Her annenin ve babanın çocuklarından çok hareketli oldukları, yaramazlık yaptıkları için şikayetçi olduklarını duyuyoruz. Peki ya çocuk aslında yaramaz değilse? Hiperaktivite, çocuklarda aşırı hareketlilik şeklinde açığa çıkan dürtüsel bir bozukluktur. Biz yetişkinlere göre yaramazlık gibi görünen hareketlilik hallerinde bir kasıt yoktur. Yani çocuk bunu içsel uyarımlar nedeniyle yapar. Hiperaktiviteye çoğu kez dikkat eksikliği de eşlik eder. Bu nedenle akademik alanda geri kalmaları söz konusu olabilir. Geri kalan çocuklarda öz güven ve öz saygı problemleri yaşanabilir. Aynı zamanda sosyal çevreye uyum ve aile içinde sıkıntılar da yaşanabilir. Her enerjisi yüksek çocuğun hiperaktif olmadığını da unutmamak gerekir. Bunun tanısının koyulması ve çocuğun hem sosyal hem de akademik olarak geri kalmasını önlemek için uzmanlardan yardım almak önemlidir. Erken müdahale şuan yaşadıkları ve gelecekte karşılarına çıkabilecek problemler için önemli bir noktadır.
Ben bunu nasıl anlayabilirim?
Aşırı hareketlilik: en kolay gözlemlenebilir belirti olsa da yukarıda belirtildiği gibi her hareketli çocuk hiperaktif değildir.
Dikkatsizlik: çocuk dikkat eksikliği varsa ve ya bir şeye odaklanma konusunda sıkıntı yaşıyorsa hiperaktif olabilir.
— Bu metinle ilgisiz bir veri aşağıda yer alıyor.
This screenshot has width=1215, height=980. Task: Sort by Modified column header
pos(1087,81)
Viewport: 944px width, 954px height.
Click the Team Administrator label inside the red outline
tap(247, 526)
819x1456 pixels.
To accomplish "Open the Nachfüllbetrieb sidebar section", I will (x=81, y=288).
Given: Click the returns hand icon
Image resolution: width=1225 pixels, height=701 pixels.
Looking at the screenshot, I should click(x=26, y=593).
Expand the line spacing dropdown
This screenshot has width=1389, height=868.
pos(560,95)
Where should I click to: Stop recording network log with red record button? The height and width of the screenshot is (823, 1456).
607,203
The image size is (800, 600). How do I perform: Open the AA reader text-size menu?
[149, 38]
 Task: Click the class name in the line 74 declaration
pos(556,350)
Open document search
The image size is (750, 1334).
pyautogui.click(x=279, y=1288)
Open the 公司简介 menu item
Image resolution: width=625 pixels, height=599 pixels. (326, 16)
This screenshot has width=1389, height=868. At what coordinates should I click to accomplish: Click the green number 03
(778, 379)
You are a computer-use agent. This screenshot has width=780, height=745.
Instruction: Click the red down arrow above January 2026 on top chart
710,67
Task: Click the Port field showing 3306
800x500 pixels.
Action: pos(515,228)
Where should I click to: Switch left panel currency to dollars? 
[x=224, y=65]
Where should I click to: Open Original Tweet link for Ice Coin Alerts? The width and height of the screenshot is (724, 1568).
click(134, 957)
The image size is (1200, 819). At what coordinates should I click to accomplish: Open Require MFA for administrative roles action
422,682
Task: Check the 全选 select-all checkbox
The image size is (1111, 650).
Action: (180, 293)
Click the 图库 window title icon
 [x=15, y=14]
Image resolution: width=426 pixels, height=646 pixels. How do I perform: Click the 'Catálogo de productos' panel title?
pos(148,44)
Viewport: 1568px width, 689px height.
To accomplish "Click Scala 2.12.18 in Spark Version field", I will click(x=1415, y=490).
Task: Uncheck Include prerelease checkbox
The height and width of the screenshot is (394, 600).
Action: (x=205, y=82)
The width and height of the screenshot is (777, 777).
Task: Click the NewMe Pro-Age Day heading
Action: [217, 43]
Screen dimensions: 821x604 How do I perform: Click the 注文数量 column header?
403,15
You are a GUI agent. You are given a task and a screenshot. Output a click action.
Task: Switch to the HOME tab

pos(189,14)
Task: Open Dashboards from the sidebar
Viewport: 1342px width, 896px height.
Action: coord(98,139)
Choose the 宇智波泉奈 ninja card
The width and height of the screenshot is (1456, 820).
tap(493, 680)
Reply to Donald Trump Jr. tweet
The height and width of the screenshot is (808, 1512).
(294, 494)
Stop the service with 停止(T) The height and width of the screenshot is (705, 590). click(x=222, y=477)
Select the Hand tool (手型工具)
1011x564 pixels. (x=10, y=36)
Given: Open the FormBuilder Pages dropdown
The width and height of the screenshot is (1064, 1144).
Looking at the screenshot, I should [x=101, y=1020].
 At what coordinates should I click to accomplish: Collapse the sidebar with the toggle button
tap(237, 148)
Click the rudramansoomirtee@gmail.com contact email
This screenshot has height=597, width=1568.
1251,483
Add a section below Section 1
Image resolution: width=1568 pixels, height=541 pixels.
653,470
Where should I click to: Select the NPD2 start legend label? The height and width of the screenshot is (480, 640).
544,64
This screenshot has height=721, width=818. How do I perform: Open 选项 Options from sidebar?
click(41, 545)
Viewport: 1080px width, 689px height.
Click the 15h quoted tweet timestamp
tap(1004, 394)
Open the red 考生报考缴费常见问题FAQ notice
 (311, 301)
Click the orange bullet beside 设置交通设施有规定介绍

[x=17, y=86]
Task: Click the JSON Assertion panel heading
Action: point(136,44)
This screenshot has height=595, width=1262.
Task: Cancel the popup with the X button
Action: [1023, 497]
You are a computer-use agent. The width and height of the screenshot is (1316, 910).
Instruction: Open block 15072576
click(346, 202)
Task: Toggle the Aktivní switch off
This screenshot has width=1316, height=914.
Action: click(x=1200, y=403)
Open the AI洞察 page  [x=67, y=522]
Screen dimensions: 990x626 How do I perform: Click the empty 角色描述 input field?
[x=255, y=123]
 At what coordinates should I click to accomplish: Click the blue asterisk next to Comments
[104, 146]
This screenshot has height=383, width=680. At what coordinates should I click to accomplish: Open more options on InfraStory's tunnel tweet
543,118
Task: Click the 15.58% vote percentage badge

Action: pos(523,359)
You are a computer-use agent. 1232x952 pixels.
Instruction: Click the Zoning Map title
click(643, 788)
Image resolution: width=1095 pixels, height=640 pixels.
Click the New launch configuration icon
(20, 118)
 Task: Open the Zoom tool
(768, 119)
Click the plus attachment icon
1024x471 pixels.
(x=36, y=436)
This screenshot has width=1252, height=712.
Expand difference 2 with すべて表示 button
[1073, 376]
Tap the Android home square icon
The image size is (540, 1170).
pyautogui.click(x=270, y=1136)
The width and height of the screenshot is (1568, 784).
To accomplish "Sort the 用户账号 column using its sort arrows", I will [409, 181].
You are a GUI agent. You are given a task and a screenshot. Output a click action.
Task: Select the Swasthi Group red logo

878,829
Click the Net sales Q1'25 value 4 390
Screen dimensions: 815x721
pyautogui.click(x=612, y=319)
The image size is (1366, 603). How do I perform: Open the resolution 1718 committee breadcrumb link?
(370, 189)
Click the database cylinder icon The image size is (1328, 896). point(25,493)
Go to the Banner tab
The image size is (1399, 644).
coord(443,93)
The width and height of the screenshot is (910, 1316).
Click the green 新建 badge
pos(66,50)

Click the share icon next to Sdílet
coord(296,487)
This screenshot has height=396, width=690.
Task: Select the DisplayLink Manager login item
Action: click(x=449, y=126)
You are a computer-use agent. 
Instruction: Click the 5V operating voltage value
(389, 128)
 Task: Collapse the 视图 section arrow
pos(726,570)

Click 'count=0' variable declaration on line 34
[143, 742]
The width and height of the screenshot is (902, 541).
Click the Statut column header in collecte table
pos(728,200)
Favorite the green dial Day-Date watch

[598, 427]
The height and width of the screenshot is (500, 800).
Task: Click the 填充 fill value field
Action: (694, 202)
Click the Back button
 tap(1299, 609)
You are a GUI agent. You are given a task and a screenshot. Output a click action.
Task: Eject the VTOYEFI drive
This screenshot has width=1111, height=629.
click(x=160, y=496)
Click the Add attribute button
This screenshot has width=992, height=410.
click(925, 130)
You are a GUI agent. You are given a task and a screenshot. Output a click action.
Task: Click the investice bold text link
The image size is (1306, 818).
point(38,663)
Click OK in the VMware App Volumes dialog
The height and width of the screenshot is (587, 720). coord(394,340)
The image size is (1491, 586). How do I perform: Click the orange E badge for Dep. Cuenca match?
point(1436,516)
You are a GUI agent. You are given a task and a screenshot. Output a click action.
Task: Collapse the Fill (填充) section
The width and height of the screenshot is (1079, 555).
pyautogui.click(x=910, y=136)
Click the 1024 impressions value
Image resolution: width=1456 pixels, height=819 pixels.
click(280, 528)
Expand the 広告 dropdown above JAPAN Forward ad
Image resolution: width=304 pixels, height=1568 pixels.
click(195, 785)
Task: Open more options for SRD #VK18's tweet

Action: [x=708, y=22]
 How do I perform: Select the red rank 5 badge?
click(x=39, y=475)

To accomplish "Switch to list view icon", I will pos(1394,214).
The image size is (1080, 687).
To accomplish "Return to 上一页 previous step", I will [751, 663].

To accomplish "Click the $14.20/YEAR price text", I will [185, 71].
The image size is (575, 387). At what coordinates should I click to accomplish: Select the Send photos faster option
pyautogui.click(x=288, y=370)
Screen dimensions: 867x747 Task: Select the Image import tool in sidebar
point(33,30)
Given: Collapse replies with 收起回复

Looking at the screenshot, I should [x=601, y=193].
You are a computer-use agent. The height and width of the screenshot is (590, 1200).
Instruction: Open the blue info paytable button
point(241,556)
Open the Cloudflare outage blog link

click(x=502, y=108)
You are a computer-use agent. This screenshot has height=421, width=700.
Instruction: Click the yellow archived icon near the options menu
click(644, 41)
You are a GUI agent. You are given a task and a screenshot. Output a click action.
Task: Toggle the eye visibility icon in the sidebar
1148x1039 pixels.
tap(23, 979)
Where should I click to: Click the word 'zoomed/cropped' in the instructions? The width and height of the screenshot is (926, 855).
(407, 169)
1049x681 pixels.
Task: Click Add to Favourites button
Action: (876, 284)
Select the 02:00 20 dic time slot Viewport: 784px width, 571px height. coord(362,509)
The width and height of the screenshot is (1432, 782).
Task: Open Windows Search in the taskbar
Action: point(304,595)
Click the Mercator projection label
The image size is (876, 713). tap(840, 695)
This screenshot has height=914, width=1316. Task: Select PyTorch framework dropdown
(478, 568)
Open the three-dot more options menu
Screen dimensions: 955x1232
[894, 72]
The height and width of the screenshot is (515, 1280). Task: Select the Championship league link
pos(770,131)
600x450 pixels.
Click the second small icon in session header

Hiperaktivite ve dikkat eksikliği çoğu zaman bir arada görülür.
Çabuk sıkılma: Hiperaktif çocuklar yaptıkları işten genellikle çabuk sıkılıp anında başka iş ile uğraşmaya başlayabilirler.
Sabit duramama: oturdukları yerde ya da herhangi bir bekleme yerinde sabit duramayabilirler.
Kurallara uymama: Hiperaktif çocuklar kurallara uyma konusunda sıkıtı yaşayabilirler.
Söz kesme: Birinin sözünü bitirmesini bekleyemeyip sözünü kesme davranışında bulunabilirler.
Dürtüsellik: En önemli belirtilerden biridir. Dürtüsellik; akılına ilk geleni yapma, sonucunu düşünmeden hareket etme davranışıdır.
Rahatsız etme: En sık görülenlerden biridir. Birini sürekli rahatsız etme ve kişiyi işinden alıkoyma davranışları olabilir.
Uyumsuzluk: Çocukta uyumsuz ve saldırgan davranışlar görülebilir.
Tedavi ve Tanı
Tanını uzman kişiler tarafından koyulur. Bu tanının koyulması için anne-baba gözlemlerinin yanında çocuğun eğitiminde rol oynayan öğretmen, dadı gibi kişilerinde gözlemleri dinlenilir. Aynı zamanda çeşitli testler ve ölçekler kullanılır. Tüm bunların sonunda uzman kişilerin belirlediği bir tedavi yöntemi uygulanır. Bu yöntem genellikle ilaç tedavisidir, fakat bazı durumlarda psikoterapi uygulanır ilaç verilmez. Bu terapi daha çok davranışları değiştirmeye yöneliktir. Örneğin; aşırı enerjinin doğru aktivitelere aktarılması ve ya saldırgan davranışların ortadan kaldırılması şeklindedir.
Ben neler yapmalıyım?
1)Çocuğun aşırı enerjisini atması için okul dışı etkinliklere gönderilebilir. Sportif etkinlikler bunun için en uygun olanıdır. Böylece hem dikkat konusunda gelişim sağlarken hem de enerji atımı konusunda yarar sağlar.
2)Öğretmeni ile durumu paylaşıp çocuğun dikkatinin daha az dağılmasını sağlamak için çeşitli önlemler alınabilir. Örneğin; çocuğun ön sıraya ve camdan uzak bir yere oturtulması gibi.
3)Dikkat egzersizleri ile odaklanma gücünü arttırma çalışmaları yapılabilir.
4)Çocuğun adına etkin planlamalar yapılabilir; ders çalışma, oyun ve etkinlik saatleri belirleme gibi ve bu planlara, kurallara uyma konusunda çocuk motive edilebilir.
5)Planlama yapma becerisi gibi bazı becerileri kazanması için sabırlı olmalı ve gösterdiği çaba ödüllendirilmelidir. Sonuç her zaman önemli değildir, gösterdiği çaba daha önemlidir.
6)Çocukla konuşurken göz teması kurulmalı ve onunda kurması ve bunu devam ettirmesini sağlamak önemlidir.
7)Olumsuz davranışlardan çok olumlu davranışlara odaklanıp bunlar pekiştirilmelidir.
8) Çocuğu etiketlemeyin. (yaramaz, tembel, işe yaramaz vb.) Bu durum olumsuz sonuçlar yaratabilir.
9)Çocuğa sevginizi ve ona güvendiğinizi hissettirin. Bunu hisseden çocukların kendine güveni ve başarma isteği artar.